### Instructions for the task
List every book, with its author, that the book review of Girl in a Band below names as a reason to read it.

Reviews > Published on February 23rd, 2015

Bookshots: 'Girl in a Band' by Kim Gordon

Bookshots: Pumping new life into the corpse of the book review


Title:

Girl in a Band

Who Wrote It?

Kim Gordon, visual artist and founding member of Sonic Youth. Follow her on Twitter: @KimletGordon

What's it like? With painful honesty, exacting wit, and gorgeous language, Kim Gordon will tell you.

Plot in a Box:

Gordon discusses her childhood in California, the New York art scene and the early days of post-punk, No Wave and musical experimentation, founding an influential and acclaimed band, success, world tours, motherhood, love, divorce and its aftermath.

Invent a new title for this book:

There isn't one more appropriate than Girl in a Band, one, because it's a line from her SY song "Sacred Trickster," two for reasons I'll get into in a minute.

Read this if you liked:

Our Band Could Be Your Life by Michael Azerrad, John Lennon: The Life by Philip Norman, and Not That Kind of Girl by Lena Dunham.

Meet the book's lead:

Naturally, it's Kim Gordon.

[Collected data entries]
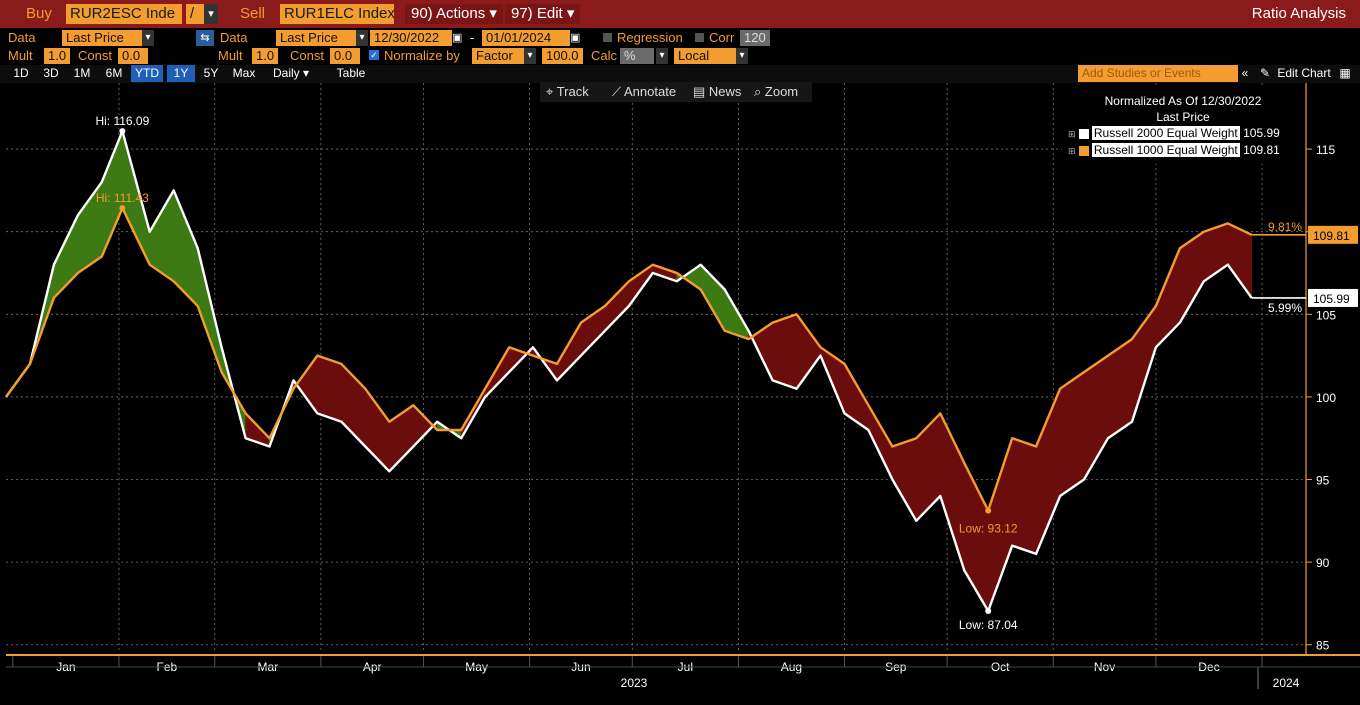  Describe the element at coordinates (472, 38) in the screenshot. I see `date-range-dash: -` at that location.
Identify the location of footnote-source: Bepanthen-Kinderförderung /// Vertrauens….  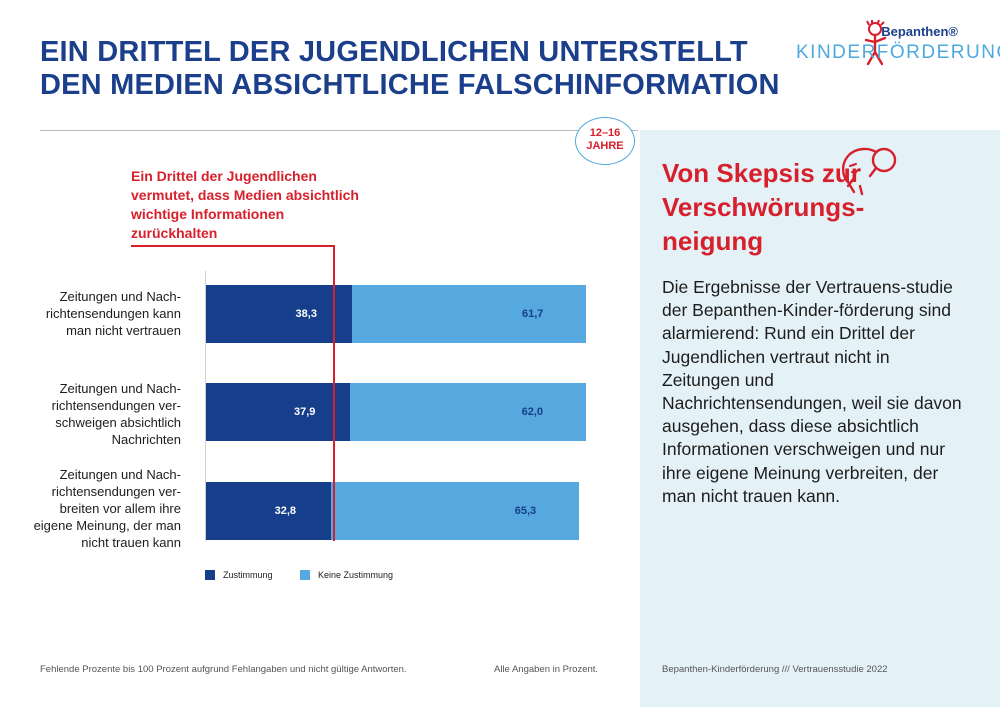
(775, 670).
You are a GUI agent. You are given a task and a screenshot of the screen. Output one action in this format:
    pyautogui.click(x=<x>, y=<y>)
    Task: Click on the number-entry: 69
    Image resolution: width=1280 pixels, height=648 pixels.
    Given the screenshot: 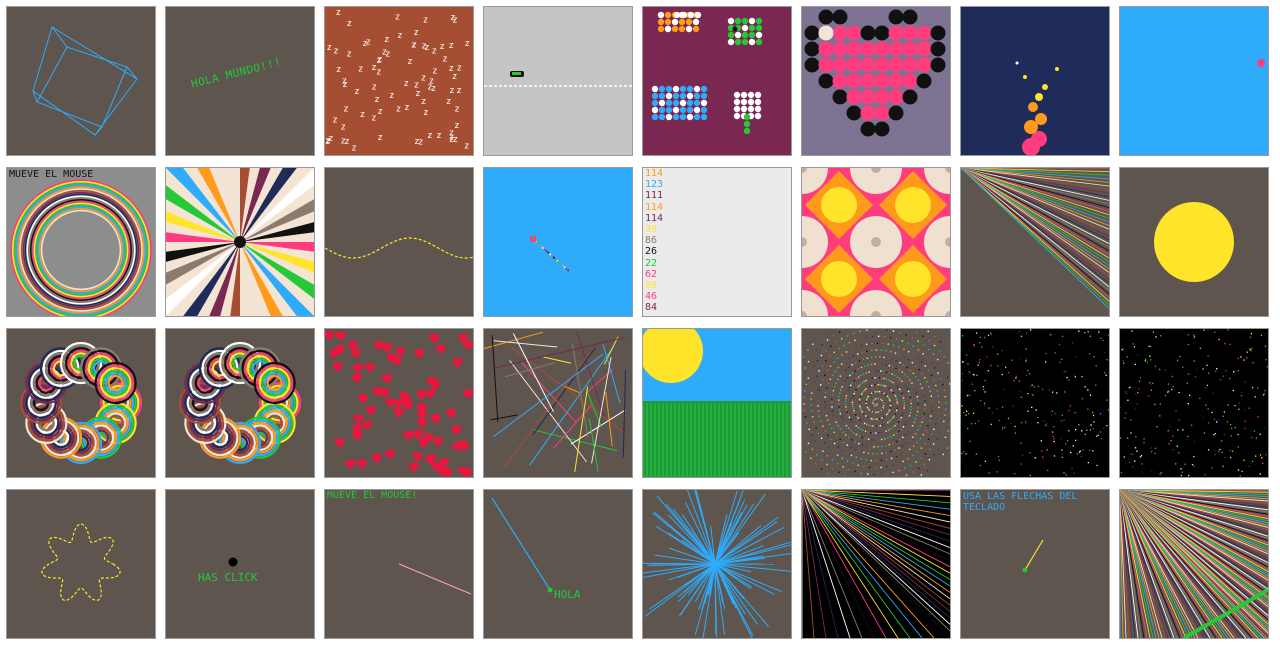 What is the action you would take?
    pyautogui.click(x=652, y=286)
    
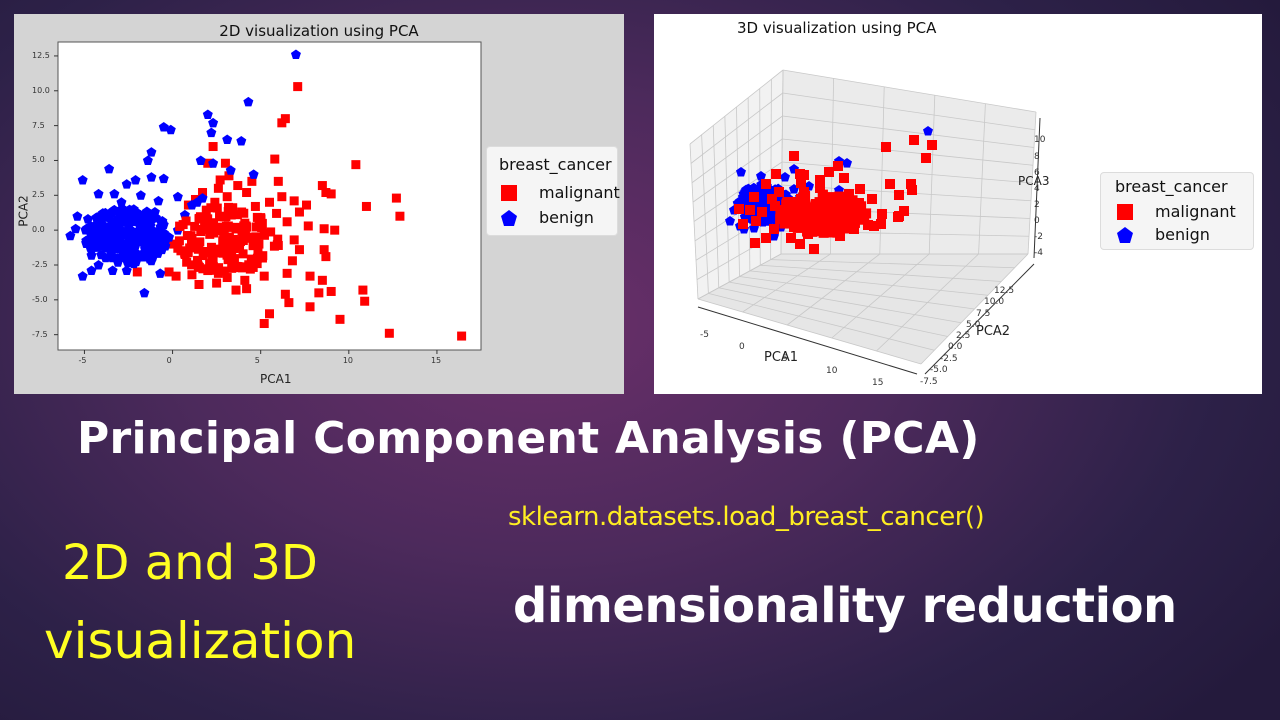 The image size is (1280, 720). Describe the element at coordinates (1037, 205) in the screenshot. I see `z-tick-label: 2` at that location.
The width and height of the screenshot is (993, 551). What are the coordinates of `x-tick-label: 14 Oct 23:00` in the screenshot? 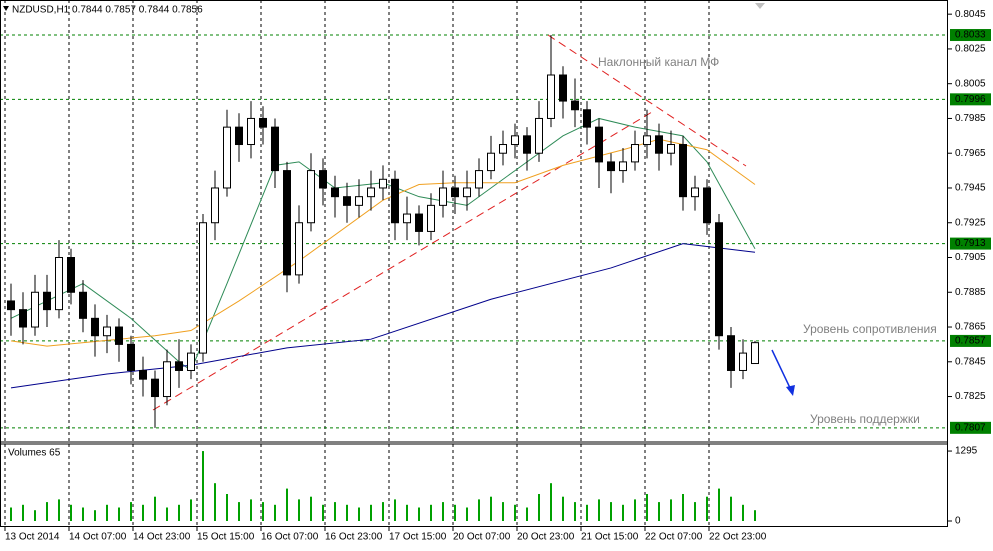 It's located at (162, 538).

### Written response
- Our Band Could Be Your Life by Michael Azerrad
- John Lennon: The Life by Philip Norman
- Not That Kind of Girl by Lena Dunham